Water conservation, what’s that?

Sir,

Congratulations on the content of last Saturday’s editorial (‘How one man put the whole state to shame’), particularly the final sentence.  As an Australian, I am “shocked and stunned” (to quote our beloved Dame Edna!), at the Cypriot Government’s ‘finger in the dyke’ policies regarding water resources.

In the five years since first visiting this beautiful island I have been unaware of any initiative by the authorities regarding large-scale reforestation, public education on water conservation, use of native plants, guttering, water butts or grey-water recycling.

It saddens me that even now my well-educated neighbour is using copious quantities of water to wash her patio and refresh her beautiful ‘European-style’ lawned garden.  She is not using water that has been saved from the shower, or washing up, it is fresh water, straight from the hose! Our local council has the sprinklers on in the heat of the day on several of the grassed roundabouts and even outside the local museum!
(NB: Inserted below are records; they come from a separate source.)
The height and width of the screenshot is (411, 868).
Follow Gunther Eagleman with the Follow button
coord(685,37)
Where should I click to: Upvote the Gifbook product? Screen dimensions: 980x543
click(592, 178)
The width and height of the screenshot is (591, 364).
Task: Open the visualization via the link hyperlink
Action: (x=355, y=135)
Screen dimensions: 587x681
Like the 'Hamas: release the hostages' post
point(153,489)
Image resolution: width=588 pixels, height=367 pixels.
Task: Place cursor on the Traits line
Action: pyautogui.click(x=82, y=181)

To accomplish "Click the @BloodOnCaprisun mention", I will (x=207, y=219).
In Australia, where we’ve been in drought for the last seven years, we are allowed to use sprinklers for ten minutes between 6pm and 6am, twice a week on an odd/even house number basis.  Use of hoses has long since been banned and woe betide anyone who would dare to flout these and other laws relating to water conservation!  And privately-owned bores are subject to the same restrictions as mains water.
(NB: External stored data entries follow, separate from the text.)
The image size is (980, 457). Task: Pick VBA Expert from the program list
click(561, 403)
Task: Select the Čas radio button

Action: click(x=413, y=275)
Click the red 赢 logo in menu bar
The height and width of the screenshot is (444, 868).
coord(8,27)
In Cyprus, as elsewhere, desalination plants can never be the full answer because they are extremely expensive to run: does anyone here wonder where the required power is going to come from and how much it will cost?

When the Cyprus landscape becomes totally barren, resulting in food having to be imported and tourists preferring to holiday in other prettier, shady, treed places and when the cost of providing water becomes prohibitively expensive then maybe the government will acknowledge its lack of forethought and planning.

Unfortunately, Cyprus, there is a long, hard road ahead to restore this country to its former beauty.